In the case of Nikitin and others v Butler and others [2007] EWHC 173 (QB) the court adopted a restrictive interpretation of the requirement of necessity and held that there were two questions to be asked, namely:

1. whether the information sought was vital to a decision to sue or an ability to plead;

and

2. whether the information could be obtained from another source.

This approach has been cast in doubt by recent court decisions, which would appear to show a shift towards a more liberal analysis of the requirement of necessity. In R (Mohamed) v Secretary of State for Foreign and Commonwealth Affairs [2010] EWCA Civ 65 (which concerned evidence on the treatment of a Guantanamo Bay inmate), the Court of Appeal held that although the intrusiveness of a Norwich Pharmacal Order meant that it should not be granted unless it was necessary in the interests of justice, it did not believe that the test should extend further than that.

Conclusion

Norwich Pharmacal Orders continue to provide a useful means to obtain disclosure of critical information from persons who are either not bound to provide information under the rules governing sport, or they are bound but refuse to comply with such requirements. The key is to ensure that this is not a fishing exercise and that a sufficiently developed investigative case is presented to the Court, which requires corroboration by third party records. We have, for example, been able to obtain them on a number of occasions in our work with the British Horseracing Authority ("BHA") (and in its previous guises as the HRA and the Jockey Club) in its investigations into betting-related corruption.

The continued availability of the remedy has been demonstrated by further very recent successes by the BHA in obtaining Norwich Pharmacal Orders. Adam Brickell, Head of Legal and Compliance at the BHA, has commented as follows:

"The BHA has noticed a slight change in approach from the Courts and the telephone companies in this area.
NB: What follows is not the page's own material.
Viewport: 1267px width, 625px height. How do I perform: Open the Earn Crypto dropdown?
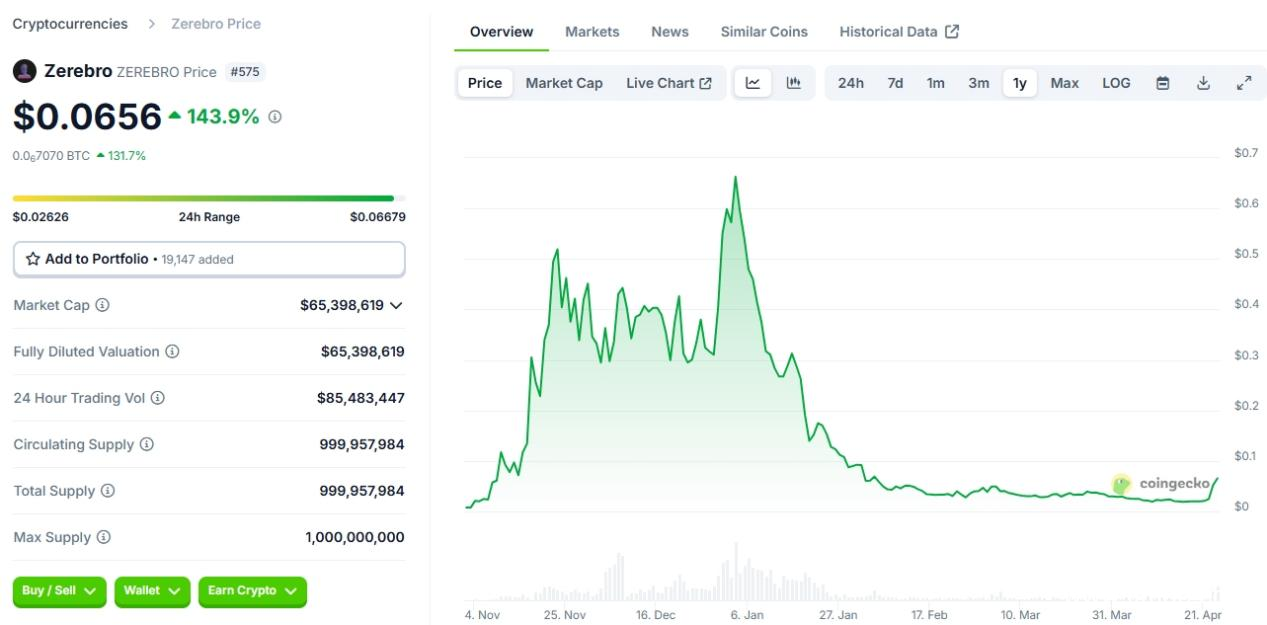click(252, 591)
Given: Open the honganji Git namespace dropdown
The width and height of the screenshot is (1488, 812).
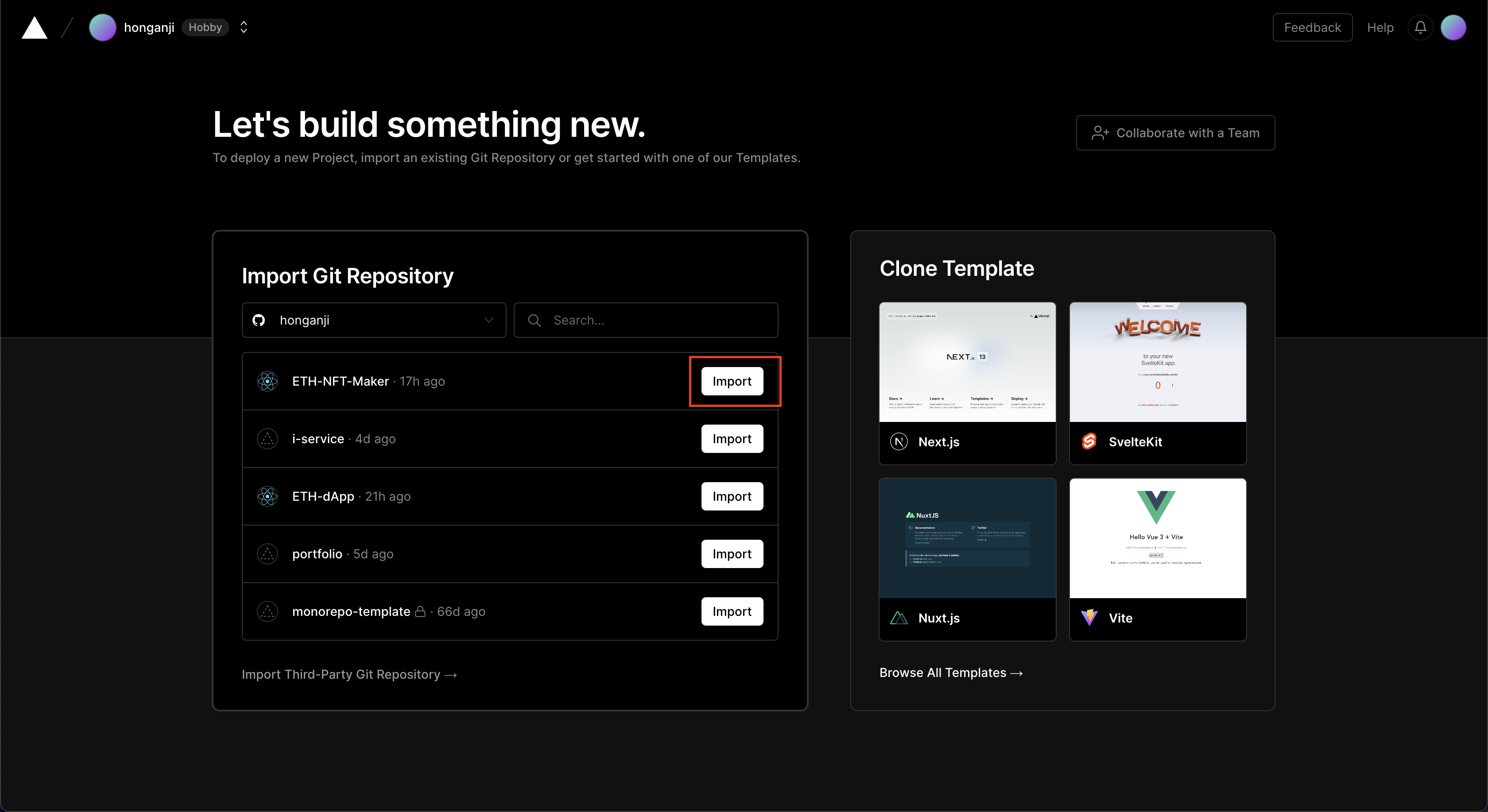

Both seem to be more familiar, and more comfortable, with these orders. Telephone companies tend not to oppose disclosure requests and state that in their published policies; some even go as far as to provide their preferred draft wording for orders. At Court, Masters are prepared to grant orders; it is no longer necessary to go in front of a Judge. As a result, as long as the criteria above are satisfied, these orders can be obtained more quickly and more cheaply than before. However, a couple of words of caution: telephone companies may only retain records for a limited period of time (typically 12 months), so it is important to consider this at an early stage of an investigation; and secondly, a sports governing body will need to show it has made some efforts to obtain the records directly from the owner of the telephone before running to Court for an order."

The content of this article is intended to provide a general guide to the subject matter. Specialist advice should be sought about your specific circumstances.